Currently, Saint Paul’s 38,000 students are served by ten media specialists, an “abhorrent ratio,” says SPFT president Mary Cathryn Ricker, who has led the union for the past nine years. Ten new school librarians will be added for the 2014–2015 school year, with an additional five added the following year. The positions will be assigned to school sites, with school placement decided by the district, Rohfling says. The union will go back to the bargaining table in 2016 to renegotiate its two-year contract.
Ricker says that the district initially resisted discussing school librarians during contract negotiations, because of what they said was ” an inherent managerial right” of deciding who to hire. When the union brought the question of school librarians to the bargaining table, in effect showing that they took the issue as seriously as they did wage and benefit increases, “the district got serious about addressing it.”
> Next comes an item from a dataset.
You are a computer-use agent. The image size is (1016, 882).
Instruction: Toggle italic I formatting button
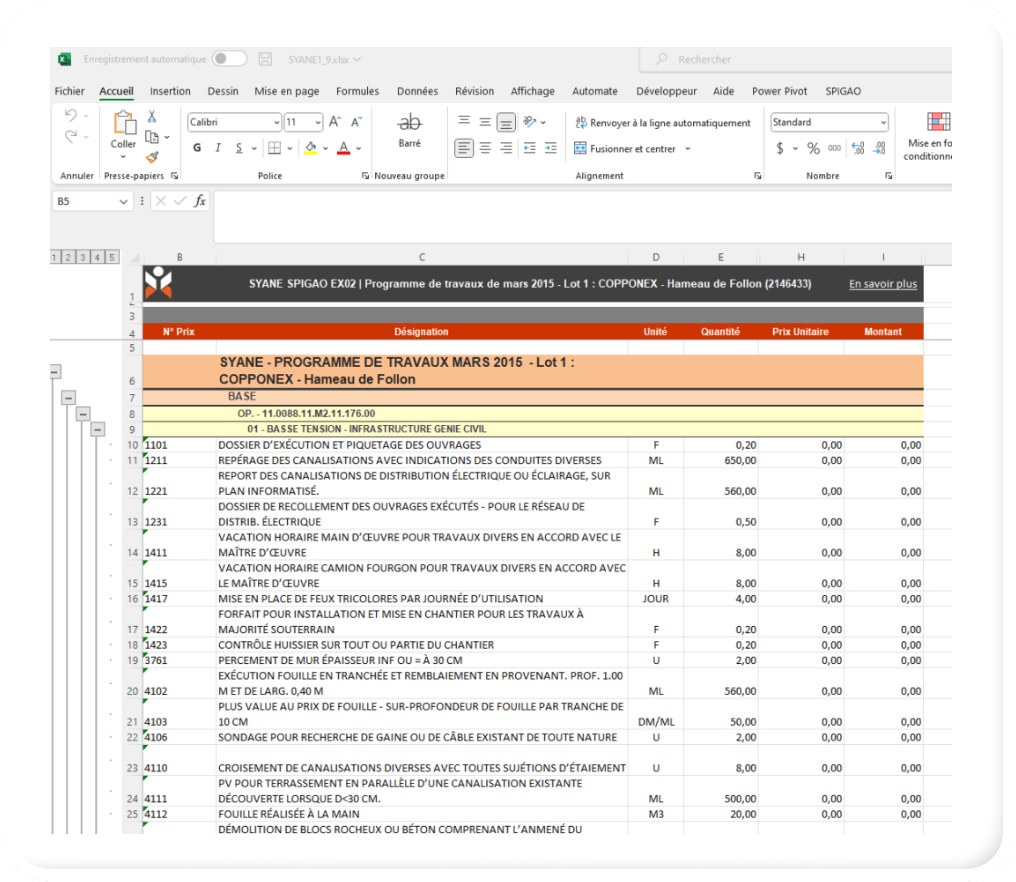[219, 148]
Negotiations started in May 2013 and lasted until February 2014, when the district agreed to add more school librarians.
“We tried other ways to stop the hemorrhaging of librarians cut in the past decade, and the district wasn’t taking us seriously,” says Ricker. “But they did see the damage to student learning.”
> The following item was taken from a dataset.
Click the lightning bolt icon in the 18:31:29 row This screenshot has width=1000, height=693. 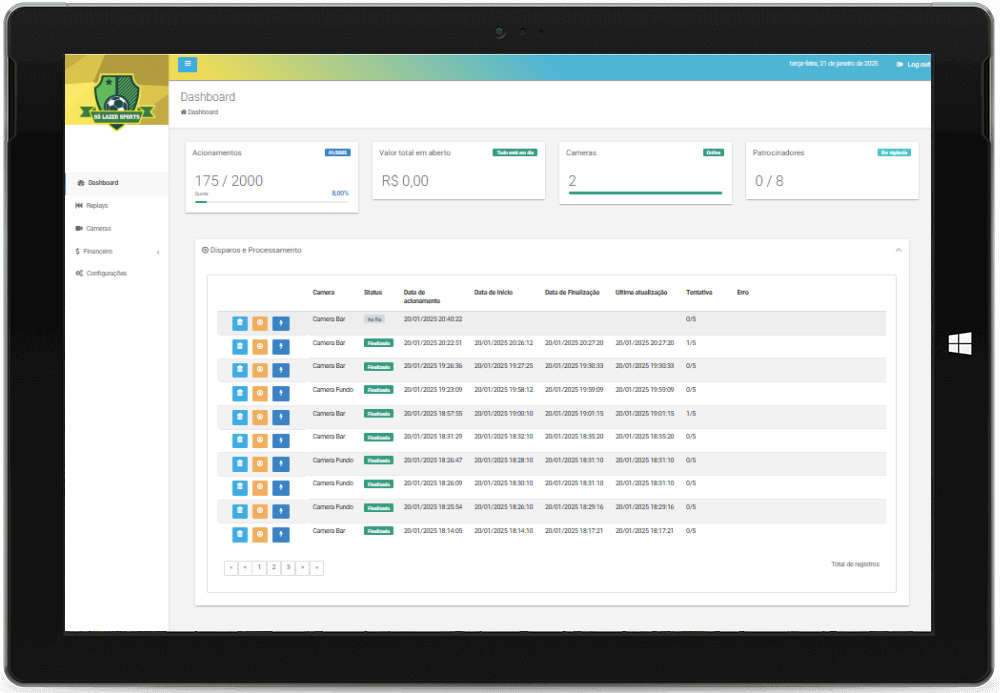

The damage to library collections was also evident, says Rohlfing. He notes that some of the school libraries had been recipients of a makeover by the store Target. However, these revamped facilities were now without school librarians to run them.
“We had libraries managed or mismanaged by improperly-trained volunteers or parents in some cases,” he says. “We heard of horror stories of books being thrown out for having old copyright dates. That seemed ridiculous.”
Rohlfing says SPFT tried to pack the open-door negotiations with parents for support, until the district filed for mediation in September, at which point parents and others—not in the union—were not allowed to be present. But SPFT continued to rally, holding a walk-in on January 30, when parents and teachers marched before school and created YouTube videos on topics from PreK funding to the need for school librarians—issues also discussed during negotiations.
The union won other staffing victories in other areas as well. The district will add seven school nurses, and 15 school counselors will be hired over the next two years. Negotiators also secured an additional $6 million in pre-K funding.
To Rohlfing, the new agreement is a huge step forward—even if it did not meet everyone’s goals. He believes the renewed support for media specialists may help the district attract new recruits.
“It sends a message to licensed media specialists of where to look to start their career,” says Rohlfing. “We hope to draw some of the best.”